Personal information
- Born: 1987 (age 37–38) Xalapa, Veracruz

Sport
- Country: Mexico

= Bárbara Bonola =

Mexican triathlete

Bárbara Leticia Bonola Jiménez (born 1987 in Xalapa, Veracruz) is a Mexican professional triathlete and member of the National Team.

==Biography==

Bárbara Bonola was listed as fifth in the U23 ranking of the Mexican Triathlon Federation of the year 2009. In 2010, she was thirteenth in the U23 ranking.

In Mexico she is coached by Eugenio Chimal Domínguez of the club Veratrix and represents the elite club of her native town Triatlón Sports Xalapa, founded by her father, the Mexican triathlete and trainer Vladimir Bonola Pérez, at the beginning of the year 2009.
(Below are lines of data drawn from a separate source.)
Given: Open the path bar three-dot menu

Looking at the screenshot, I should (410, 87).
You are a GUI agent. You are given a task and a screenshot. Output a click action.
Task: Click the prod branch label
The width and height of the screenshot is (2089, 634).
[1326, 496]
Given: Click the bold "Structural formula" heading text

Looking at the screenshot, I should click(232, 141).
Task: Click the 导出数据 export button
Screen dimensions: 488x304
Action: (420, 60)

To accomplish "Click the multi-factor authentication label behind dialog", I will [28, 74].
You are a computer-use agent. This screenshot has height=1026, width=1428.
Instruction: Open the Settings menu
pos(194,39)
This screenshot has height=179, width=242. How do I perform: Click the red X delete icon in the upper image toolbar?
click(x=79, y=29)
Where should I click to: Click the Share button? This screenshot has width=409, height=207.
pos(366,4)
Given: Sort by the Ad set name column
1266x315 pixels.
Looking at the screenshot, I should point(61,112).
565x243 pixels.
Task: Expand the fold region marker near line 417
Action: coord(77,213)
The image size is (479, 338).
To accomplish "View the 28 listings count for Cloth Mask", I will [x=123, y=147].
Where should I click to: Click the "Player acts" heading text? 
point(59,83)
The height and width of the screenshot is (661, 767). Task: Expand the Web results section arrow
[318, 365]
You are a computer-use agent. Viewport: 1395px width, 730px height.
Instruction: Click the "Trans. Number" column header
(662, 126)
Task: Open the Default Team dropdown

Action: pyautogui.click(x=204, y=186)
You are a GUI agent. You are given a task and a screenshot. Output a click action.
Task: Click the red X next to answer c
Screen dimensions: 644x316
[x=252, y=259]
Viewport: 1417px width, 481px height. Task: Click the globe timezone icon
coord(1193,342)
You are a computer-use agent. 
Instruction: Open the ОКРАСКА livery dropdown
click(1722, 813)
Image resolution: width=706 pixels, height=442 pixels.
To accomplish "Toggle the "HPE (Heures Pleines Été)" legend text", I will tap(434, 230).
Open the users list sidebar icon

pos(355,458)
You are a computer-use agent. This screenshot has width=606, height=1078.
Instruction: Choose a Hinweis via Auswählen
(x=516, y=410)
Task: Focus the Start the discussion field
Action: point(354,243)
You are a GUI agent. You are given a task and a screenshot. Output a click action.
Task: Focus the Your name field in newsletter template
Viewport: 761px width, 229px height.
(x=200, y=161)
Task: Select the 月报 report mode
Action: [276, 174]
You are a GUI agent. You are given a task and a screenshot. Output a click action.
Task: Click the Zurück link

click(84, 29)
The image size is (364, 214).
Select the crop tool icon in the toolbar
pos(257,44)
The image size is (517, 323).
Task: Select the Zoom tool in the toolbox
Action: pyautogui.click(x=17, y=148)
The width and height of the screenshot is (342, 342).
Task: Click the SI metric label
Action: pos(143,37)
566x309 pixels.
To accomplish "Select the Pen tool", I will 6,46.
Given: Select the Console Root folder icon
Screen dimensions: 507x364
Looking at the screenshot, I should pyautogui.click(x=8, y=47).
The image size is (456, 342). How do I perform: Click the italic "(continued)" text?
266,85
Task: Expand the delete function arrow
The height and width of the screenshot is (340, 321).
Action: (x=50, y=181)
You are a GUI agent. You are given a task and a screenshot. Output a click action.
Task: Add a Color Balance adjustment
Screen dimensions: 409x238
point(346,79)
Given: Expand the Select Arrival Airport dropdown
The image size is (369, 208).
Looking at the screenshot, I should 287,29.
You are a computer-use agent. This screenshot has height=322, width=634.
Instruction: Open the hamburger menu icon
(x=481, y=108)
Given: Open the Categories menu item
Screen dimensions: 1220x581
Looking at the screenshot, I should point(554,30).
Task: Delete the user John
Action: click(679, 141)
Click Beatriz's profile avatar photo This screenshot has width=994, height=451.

In the Olimpiada Nacional she was always among the best ten Mexican triathletes, in 2009 she was number 9 in the category 20–23 years, in 2010 she placed 8th.

Since 2007 she has taken part in several ITU triathlons.
She was also a member of the official Mexican delegation at the World Championships in Southport / Gold Coast (2009), in Vancouver (2008) and in Hamburg (2007), placing 10th, 10th and 13th respectively in the age group 20-24 (i.e. not in the elite or U23 category).
At the Gold Coast Grand Final in 2009 there were non Mexican participants in the U23 race and in the age group race (20-24) Bonola was the second best Mexican athlete (Michelle Flipo: 7th, Bonola: 10th, Monica Vargas: 15th, Lucero Vargas: 33rd, Eddaly Sanchez Aquino: 51st).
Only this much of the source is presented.